## [Available records]
▼▼▼

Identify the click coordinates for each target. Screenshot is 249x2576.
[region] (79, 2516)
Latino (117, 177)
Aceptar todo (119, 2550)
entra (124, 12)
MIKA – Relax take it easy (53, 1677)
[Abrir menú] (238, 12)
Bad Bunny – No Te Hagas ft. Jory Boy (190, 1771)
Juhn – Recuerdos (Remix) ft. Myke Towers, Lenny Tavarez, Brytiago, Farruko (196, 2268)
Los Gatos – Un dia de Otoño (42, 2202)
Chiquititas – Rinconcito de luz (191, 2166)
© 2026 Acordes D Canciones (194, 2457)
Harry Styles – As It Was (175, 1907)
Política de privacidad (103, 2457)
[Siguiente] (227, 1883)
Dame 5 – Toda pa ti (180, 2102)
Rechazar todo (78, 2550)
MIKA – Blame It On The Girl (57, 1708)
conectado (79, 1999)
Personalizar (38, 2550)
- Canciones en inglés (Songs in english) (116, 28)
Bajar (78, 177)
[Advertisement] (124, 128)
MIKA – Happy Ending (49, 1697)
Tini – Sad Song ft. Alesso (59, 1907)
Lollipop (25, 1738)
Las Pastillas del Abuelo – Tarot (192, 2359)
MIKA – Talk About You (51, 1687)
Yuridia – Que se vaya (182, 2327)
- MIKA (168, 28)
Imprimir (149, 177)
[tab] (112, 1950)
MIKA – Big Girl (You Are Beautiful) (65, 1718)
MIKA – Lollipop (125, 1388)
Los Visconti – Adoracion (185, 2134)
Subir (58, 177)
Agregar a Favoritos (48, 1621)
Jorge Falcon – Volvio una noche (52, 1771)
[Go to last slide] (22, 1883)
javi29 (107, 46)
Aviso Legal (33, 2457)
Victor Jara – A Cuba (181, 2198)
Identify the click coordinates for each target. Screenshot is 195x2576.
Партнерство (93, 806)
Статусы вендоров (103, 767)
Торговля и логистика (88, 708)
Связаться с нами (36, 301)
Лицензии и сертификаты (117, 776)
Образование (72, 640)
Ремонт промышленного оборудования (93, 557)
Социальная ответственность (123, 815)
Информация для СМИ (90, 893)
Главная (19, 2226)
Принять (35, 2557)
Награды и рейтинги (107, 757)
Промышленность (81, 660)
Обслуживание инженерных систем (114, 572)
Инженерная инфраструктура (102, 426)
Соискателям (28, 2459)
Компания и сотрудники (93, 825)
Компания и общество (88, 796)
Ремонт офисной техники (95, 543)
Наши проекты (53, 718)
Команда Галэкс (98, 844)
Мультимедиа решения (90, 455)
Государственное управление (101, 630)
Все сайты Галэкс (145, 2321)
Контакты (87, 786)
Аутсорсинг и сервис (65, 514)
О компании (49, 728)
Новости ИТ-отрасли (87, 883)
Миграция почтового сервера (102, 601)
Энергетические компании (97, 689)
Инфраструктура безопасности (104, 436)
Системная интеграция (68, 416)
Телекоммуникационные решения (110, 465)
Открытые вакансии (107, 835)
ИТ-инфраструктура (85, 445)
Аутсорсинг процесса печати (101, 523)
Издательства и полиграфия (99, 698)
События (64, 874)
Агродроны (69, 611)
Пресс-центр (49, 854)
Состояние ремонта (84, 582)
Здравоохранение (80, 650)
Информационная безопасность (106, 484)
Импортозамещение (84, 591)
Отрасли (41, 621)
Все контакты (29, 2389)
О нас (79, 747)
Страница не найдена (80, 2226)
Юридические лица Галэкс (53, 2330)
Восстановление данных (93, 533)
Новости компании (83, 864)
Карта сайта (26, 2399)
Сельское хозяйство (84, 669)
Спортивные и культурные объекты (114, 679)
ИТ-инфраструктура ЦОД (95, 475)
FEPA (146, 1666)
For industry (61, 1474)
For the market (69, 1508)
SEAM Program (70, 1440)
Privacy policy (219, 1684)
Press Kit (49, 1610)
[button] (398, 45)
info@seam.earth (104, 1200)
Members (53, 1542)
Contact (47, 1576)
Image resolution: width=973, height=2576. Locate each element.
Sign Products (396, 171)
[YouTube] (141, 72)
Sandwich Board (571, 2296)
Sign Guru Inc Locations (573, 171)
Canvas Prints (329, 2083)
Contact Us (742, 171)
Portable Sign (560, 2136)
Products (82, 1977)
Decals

▲▲▲

## [Instructions for the task]
Print the lines of the entries, exactly, from the one containing "Аутсорсинг и сервис (65, 514)" down to the final line, and leave out all the others.

## [Answer to this problem]
Аутсорсинг и сервис (65, 514)
О компании (49, 728)
Новости ИТ-отрасли (87, 883)
Миграция почтового сервера (102, 601)
Энергетические компании (97, 689)
Инфраструктура безопасности (104, 436)
Системная интеграция (68, 416)
Телекоммуникационные решения (110, 465)
Открытые вакансии (107, 835)
ИТ-инфраструктура (85, 445)
Аутсорсинг процесса печати (101, 523)
Издательства и полиграфия (99, 698)
События (64, 874)
Агродроны (69, 611)
Пресс-центр (49, 854)
Состояние ремонта (84, 582)
Здравоохранение (80, 650)
Информационная безопасность (106, 484)
Импортозамещение (84, 591)
Отрасли (41, 621)
Все контакты (29, 2389)
О нас (79, 747)
Страница не найдена (80, 2226)
Юридические лица Галэкс (53, 2330)
Восстановление данных (93, 533)
Новости компании (83, 864)
Карта сайта (26, 2399)
Сельское хозяйство (84, 669)
Спортивные и культурные объекты (114, 679)
ИТ-инфраструктура ЦОД (95, 475)
FEPA (146, 1666)
For industry (61, 1474)
For the market (69, 1508)
SEAM Program (70, 1440)
Privacy policy (219, 1684)
Press Kit (49, 1610)
[button] (398, 45)
info@seam.earth (104, 1200)
Members (53, 1542)
Contact (47, 1576)
Image resolution: width=973, height=2576. Locate each element.
Sign Products (396, 171)
[YouTube] (141, 72)
Sandwich Board (571, 2296)
Sign Guru Inc Locations (573, 171)
Canvas Prints (329, 2083)
Contact Us (742, 171)
Portable Sign (560, 2136)
Products (82, 1977)
Decals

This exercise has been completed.